473,657 Members | 2,513 Online
Bytes | Software Development & Data Engineering Community
+ Post

Home Posts Topics Members FAQ

Interned Strings

Hello All,

I'm trying to clarify how Python avoids byte by byte
string comparisons most of the time. As I understand,
dictionaries keep strings, their keys (hash values),
and caches of their keys. Caching keys helps to avoid
recalculation of a string's hash value. So, when two
strings need to be compared, only their cached keys
are compared, which improves performance as there is
no need for byte by byte comparison.

Also, there is a global interning dictionary that
keeps interned strings. What I don't understand is why
strings are interned. How does it help with string
comparisons?

Thank you.

_______________ _______________ _______________ _____
Do You Yahoo!?
Tired of spam? Yahoo! Mail has the best spam protection around
http://mail.yahoo.com
Jan 10 '06 #1
1 1906
Dave wrote:
I'm trying to clarify how Python avoids byte by byte
string comparisons most of the time. As I understand,
dictionaries keep strings, their keys (hash values),
and caches of their keys.
If you are talking about dictionaries with string keys,
you also have the dictionary values, of course.
Caching keys helps to avoid
recalculation of a string's hash value.
Correct (s/keys/string hash values/).
So, when two
strings need to be compared, only their cached keys
are compared, which improves performance as there is
no need for byte by byte comparison.

■ **Record set**:
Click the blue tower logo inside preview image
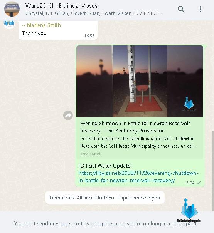 [189, 104]
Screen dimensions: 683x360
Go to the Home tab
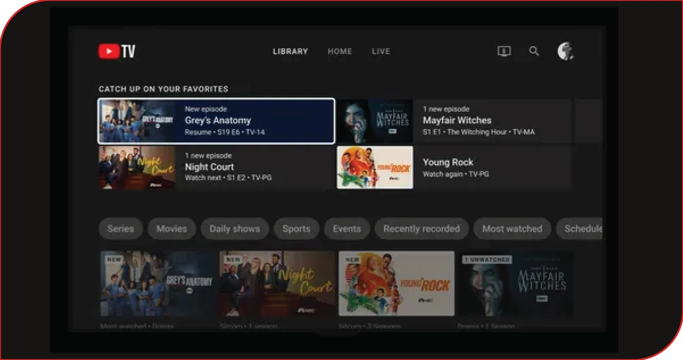[340, 51]
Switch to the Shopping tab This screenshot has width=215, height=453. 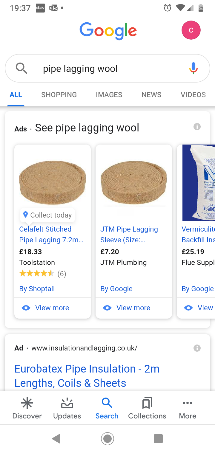coord(59,95)
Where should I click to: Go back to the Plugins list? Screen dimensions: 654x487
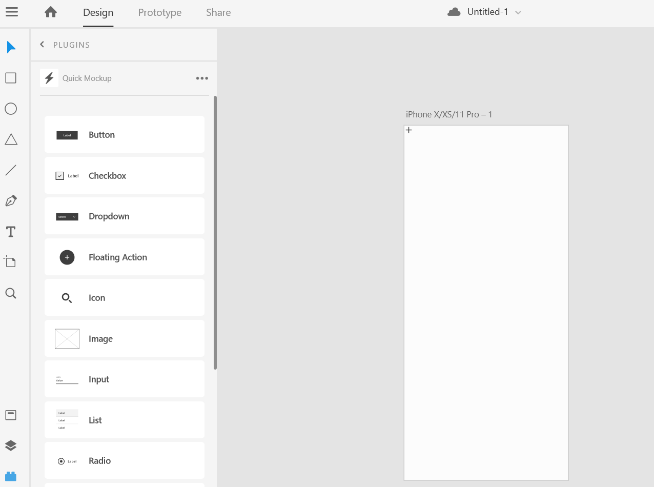(42, 44)
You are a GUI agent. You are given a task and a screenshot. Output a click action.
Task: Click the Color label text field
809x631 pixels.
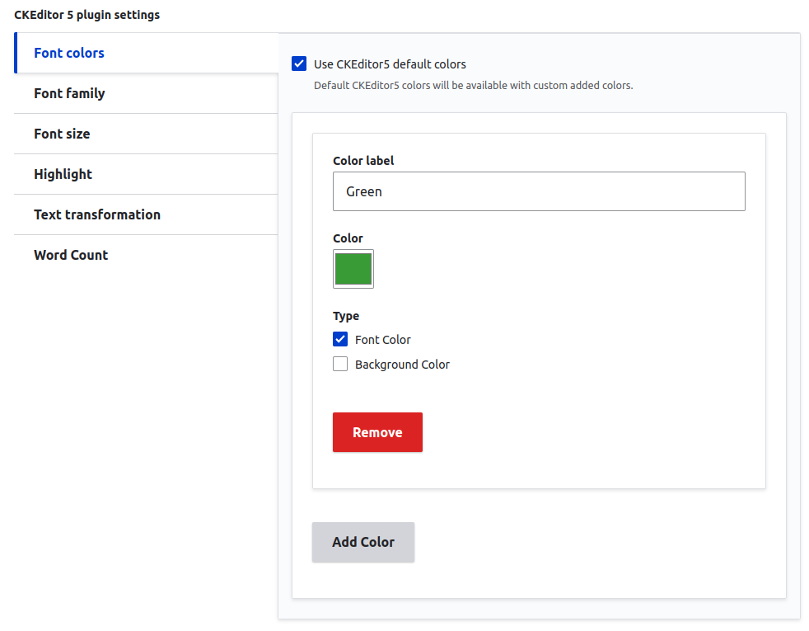tap(539, 191)
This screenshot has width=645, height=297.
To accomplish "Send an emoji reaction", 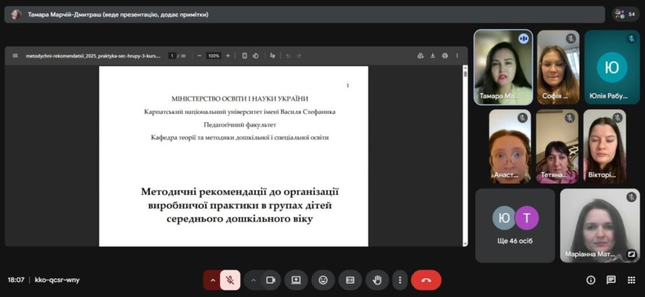I will tap(323, 280).
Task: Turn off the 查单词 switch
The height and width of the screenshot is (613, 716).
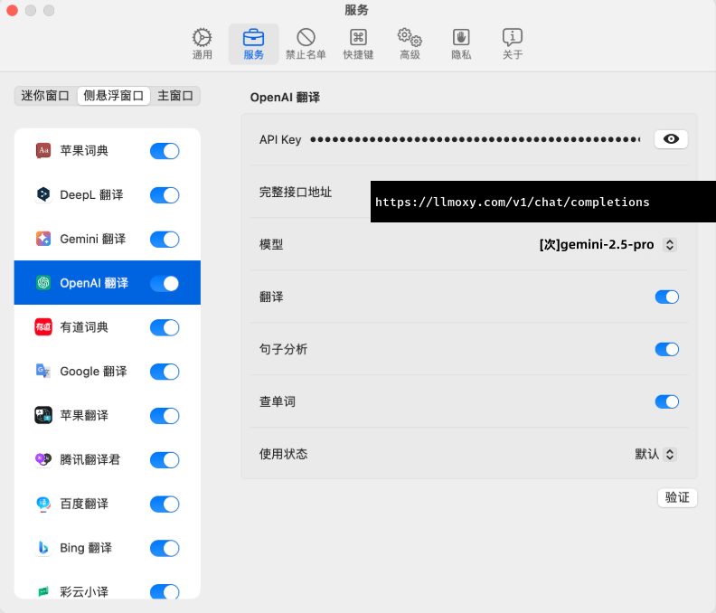Action: click(666, 401)
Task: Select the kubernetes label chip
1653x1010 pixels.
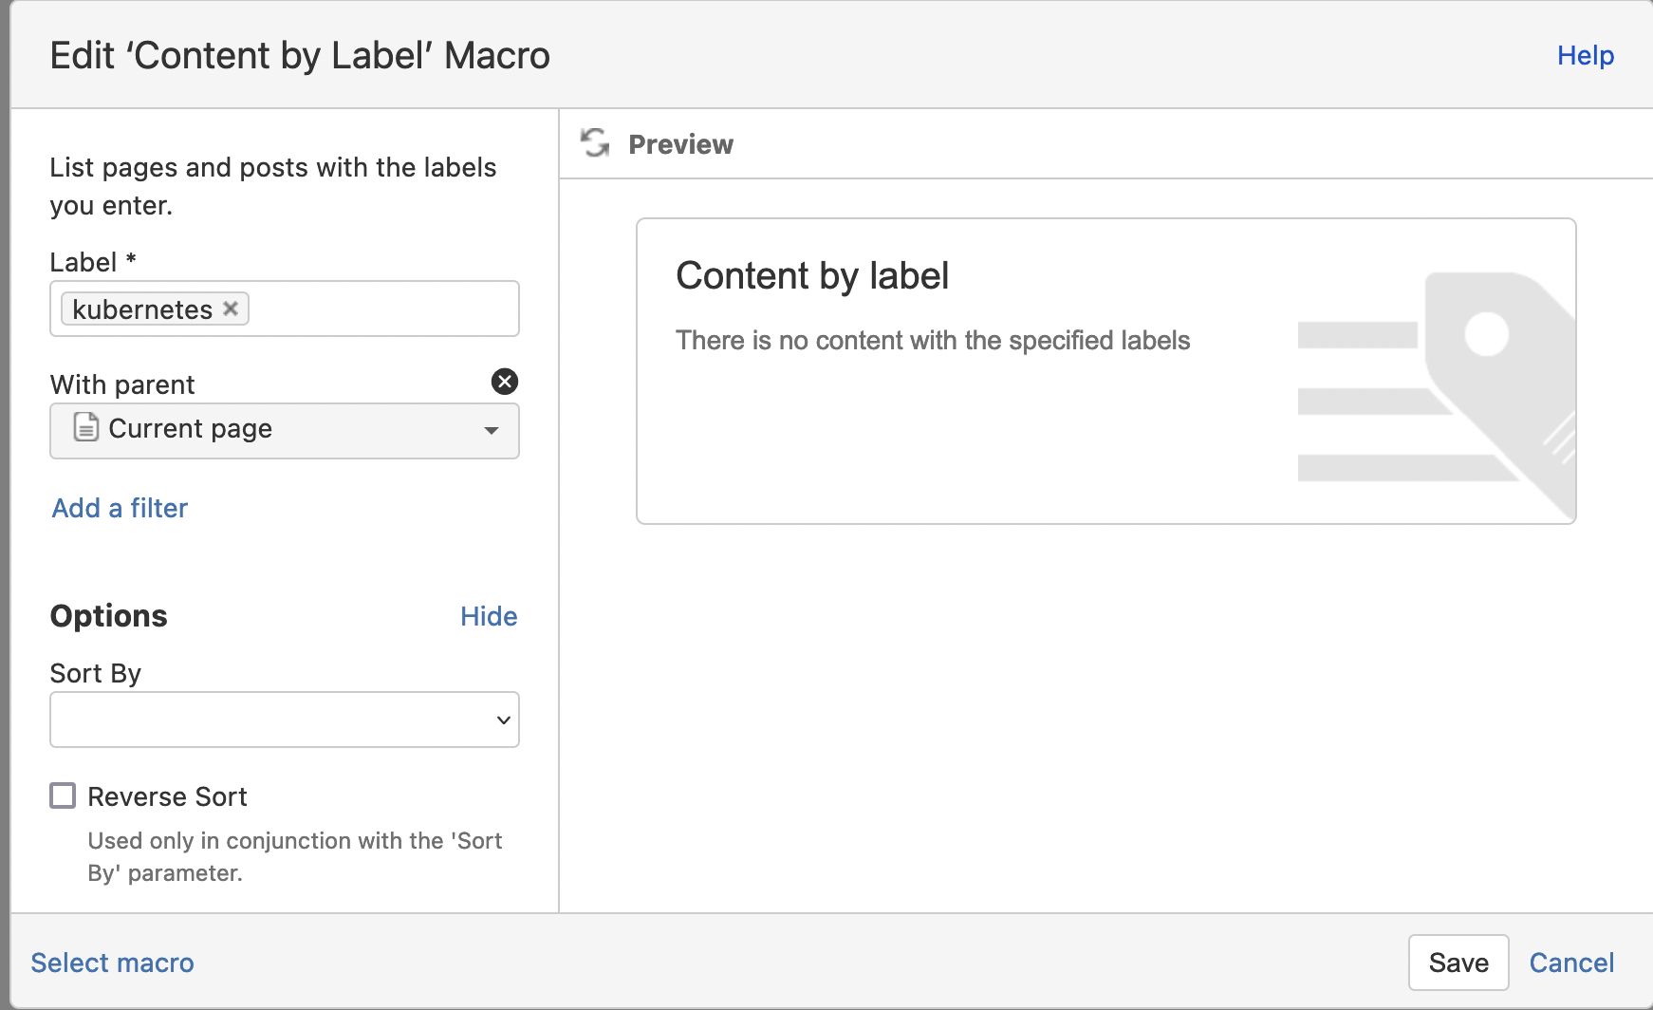Action: click(142, 309)
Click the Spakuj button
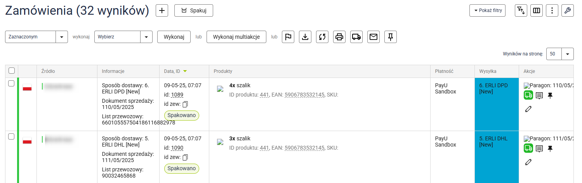582x183 pixels. click(x=194, y=10)
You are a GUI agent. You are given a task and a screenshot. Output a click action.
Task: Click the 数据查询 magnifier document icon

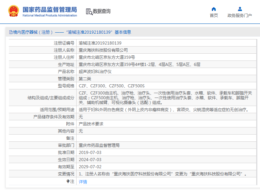coord(89,12)
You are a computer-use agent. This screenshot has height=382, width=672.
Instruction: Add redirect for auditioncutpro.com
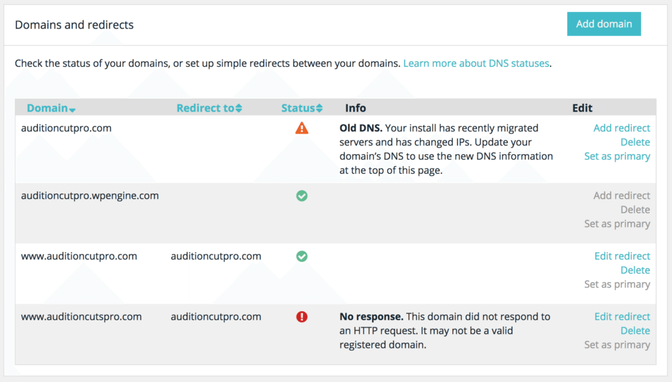tap(621, 128)
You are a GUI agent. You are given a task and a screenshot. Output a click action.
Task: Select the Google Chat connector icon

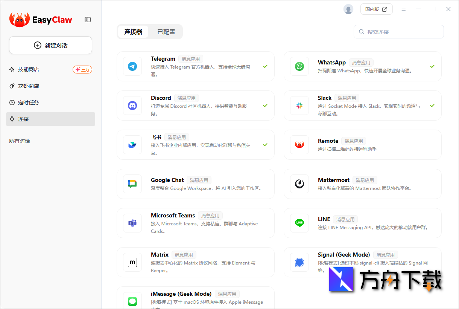tap(132, 184)
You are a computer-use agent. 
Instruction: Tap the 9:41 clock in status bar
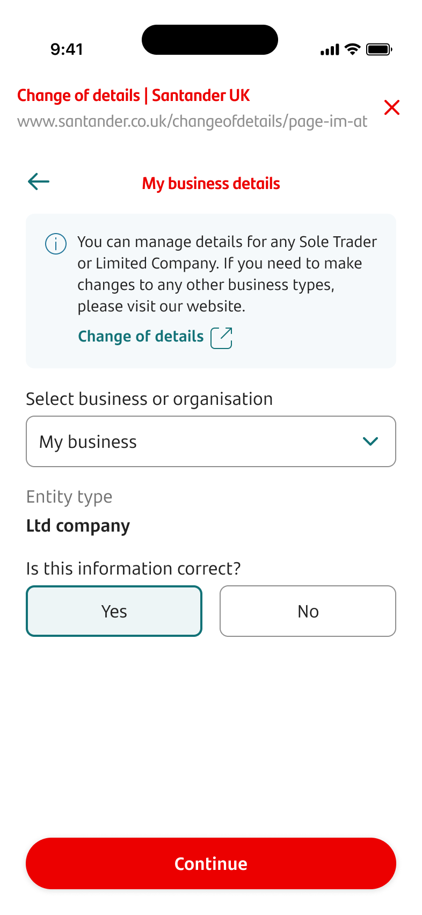tap(67, 49)
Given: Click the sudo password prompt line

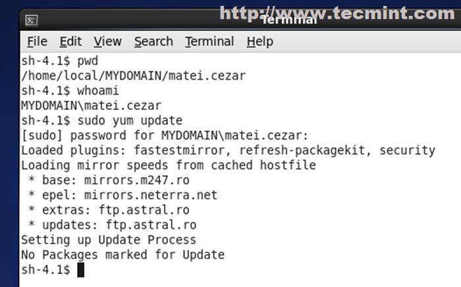Looking at the screenshot, I should [x=165, y=136].
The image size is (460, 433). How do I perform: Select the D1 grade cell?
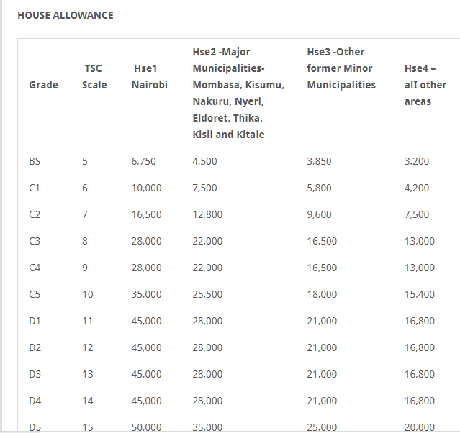[x=35, y=321]
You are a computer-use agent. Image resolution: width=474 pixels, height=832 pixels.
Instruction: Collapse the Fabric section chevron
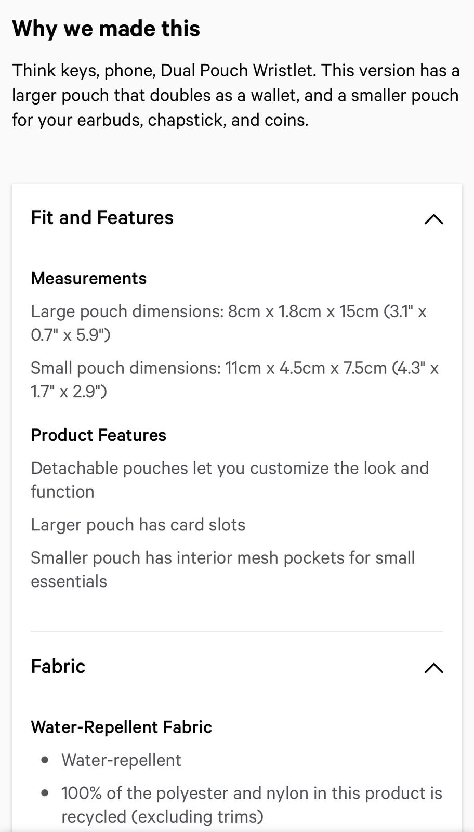(x=433, y=668)
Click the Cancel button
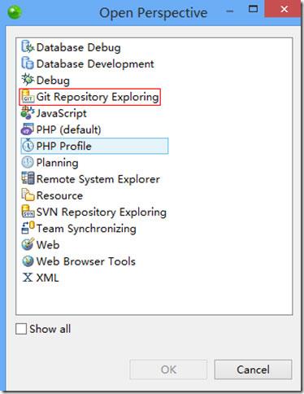 [253, 370]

■ **What you will do**:
Carry on the forum thread about interned strings in Python from the point where it stops. The material plays no part in this.

■ **Result for this exercise**:
No. When comparing to strings s1 and s2, the following
operations occur:
1. is s1 and s2 the very same string? If yes, they
are equal.
2. else, do they have the same size, the same first
byte (which might be a null byte), and do they
compare equal, byte-by-byte?
If yes, they are equal, if not, they are not equal.
3. Is it perhaps some other compare operation (<,>

<=, >, >=) that we want to perform? Do the
slow algorithm.

As you can see, the string hash is never consulted when
comparing string objects. It is only consulted to
find the potential dictionary slot in the first place.
Also, there is a global interning dictionary that
keeps interned strings. What I don't understand is why
strings are interned. How does it help with string
comparisons?


Why you look up a dictionary entry, this happens:
1. compute the key hash.
2. find the corresponding dictionary slot
If the slot is empty, KeyError.
3. compare the slot key with the search key.
If they are equal: value found.
If they are different: collision, go to the
next key.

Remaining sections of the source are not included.